I was beginning to discover for myself what a man’s needs might be. I had a certain reaction when I saw beautiful girls on TV and I knew it had something to do with my penis, because when I thought about those girls on my own in bed, I couldn’t help playing with myself, resulting in what one of the encyclopaedias called ‘ejaculation’. I even did it in my sleep. I was afraid of asking Dad about this. I wasn’t sure what his reaction might be. He had mentioned in passing a few months previously that masturbation was against the laws of God. I hadn’t known what the word meant then, but I certainly knew now.

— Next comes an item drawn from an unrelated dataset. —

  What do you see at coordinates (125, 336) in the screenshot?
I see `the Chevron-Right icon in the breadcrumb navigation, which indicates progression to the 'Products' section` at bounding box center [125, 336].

I kept my new discovery to myself, but in Dad’s library I discovered books on human anatomy with drawings of naked men and women, arrows pointing to their various body parts. I was going through puberty. The only naked woman I had ever seen was my stupid mother. Vulva and vagina were the words that stayed in my mind. I learned how babies were made. Dad put his penis into her vagina and vulva and pushed his seed into her. Why would he do that when he hated her and she disgusted him so much? He must have done it twice. ‘A man has needs,’ he’d said. Now I understood.
That was not the only thing that changed that year. Everything did. One spring afternoon, I was at my desk in the sitting room studying some Greek texts when, from my window, I saw a man climb through the undergrowth below the high wall on the left-hand side of the garden. I was startled. I had never seen anyone enter our grounds before without it being prearranged. Occasionally, the oilmen would make deliveries to the tank at the end of the garden, and Dad would advise me to stay in my room. On those days he said he’d had to gag Denise Norton and the child, so that they could make no noise. He said it was an embarrassment to have a mad wife and a stupid child. They were ‘our secret’. That was strange. Who could I ever tell?
The long-haired man, wearing denim jeans and a black jacket, slid along the tall trees at the edge of our property, and then made a dart towards the back of the house, crouching low to the ground as he ran across. A burglar!